My rat doesn't groom my teeth but he does trim my nails. He grooms where ever he feels like it, eyebrows, face, arm, leg. I hate it when he wants to groom inside my nose.


----------



## RatboyIsaac (Mar 22, 2008)

Sometimes my rats lick my eyes when they are closed.


----------



## rat_ratscal (Sep 23, 2007)

my rats lick my eyes, i like it, it tickles, im not that scared of being bitten, i know it would hurt like death but i've felt worse

they also lick my ears, nose, mouth, cheeks....they are heel nippers, it tickles the heck out of me lol


----------



## bmwing01 (Dec 7, 2007)

i thought i'd give my ratty a chance at grooming my chin .. but he bit it .. i got scared .. so we're taking it slow =p


----------



## ration1802 (Sep 25, 2007)

A couple of mine really enjoy cleaning my eyebrows and eyelashes. 

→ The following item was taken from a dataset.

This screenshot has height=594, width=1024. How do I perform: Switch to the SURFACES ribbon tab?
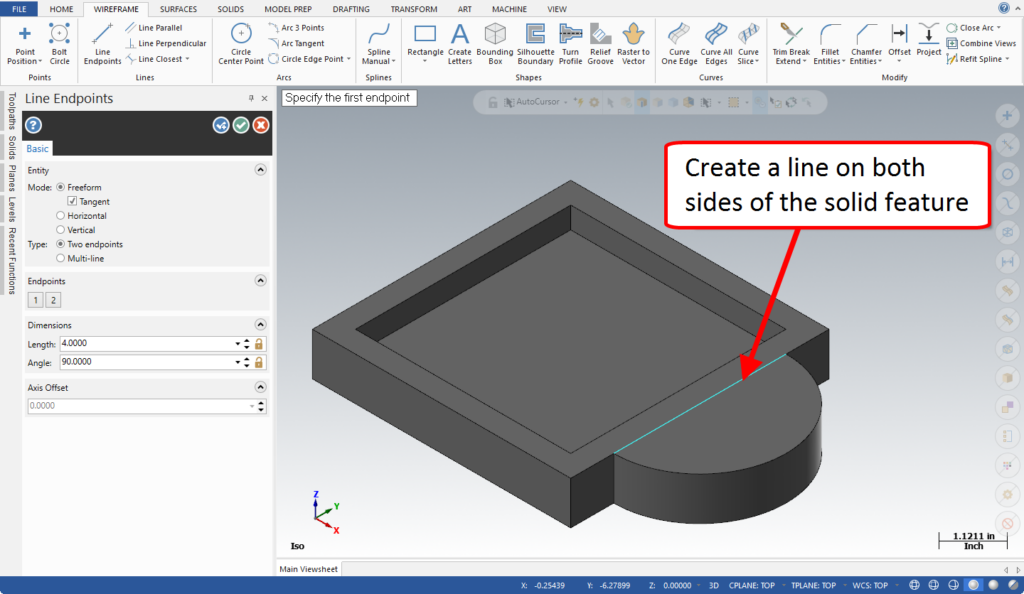(x=178, y=9)
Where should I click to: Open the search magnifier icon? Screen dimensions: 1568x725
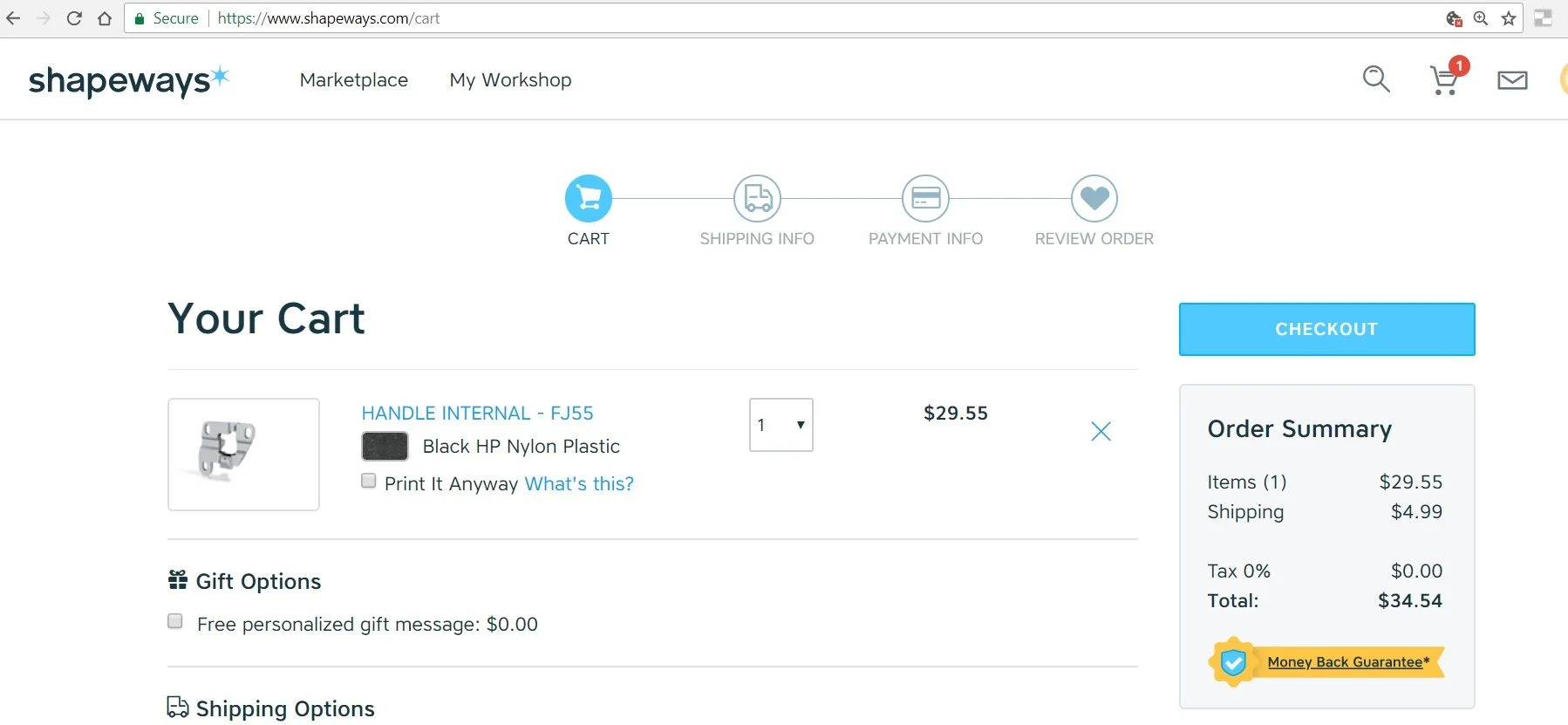click(x=1375, y=79)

Not helpful as I am very eye-squeamish XD


----------



## ipopcorn (Feb 25, 2008)

I have a rodentist he climbed in my mouth litterally front paws and entire head when a yawned one day and then picked something out of my teeth!


----------



## braomius (Mar 21, 2008)

My rat started with the habbit of cleaning my teeth, id let her. Now she wants to go in my mouth and clean, she cries if i try to stop her haha


----------



## S-Harkey (Feb 13, 2008)

My rats have tried to groom my eyelashes... and my lips. One of them enjoys just sticking her nose in my mouth, but its more like shes thinking "Hm... that looks dark and warm... wonder if I can fit in there" rather than "lets groom!" Needless to say she doesn't get a long amount of time to decide if she can fit or not.


----------



## Gobo (Mar 6, 2008)

yeah i had a nice job one day of trying to pry Donut from my bottom lip that he was clinging to desperatly trying to stick his head in my mouth. my roommate thought this was hilarious *glares*


----------



## Screechy (Dec 28, 2007)

My ratties love to stick their nosies in my ears and sniff till i can't stand it! 
And then they lick my lips and pry my mouth open......especially SERENA, man if I let her have her way I'd end up swallowing her.......ugh, what a fur ball heehee


----------



## Ashalilly (Mar 27, 2008)

I am surprised no one has mentioned the nose cleanings. Sadie is 6 months old and when she is not running around incessantly, she is sticking her entire snout up my nostril! Very strange...I would almost prefer the eyes :roll:


----------



## xampx (Dec 31, 2006)

Carrot scratched my eyeball once :s She isn't too interested in eyes although she LOVES the bfs nose. Mine just isnt good enough for her lol


----------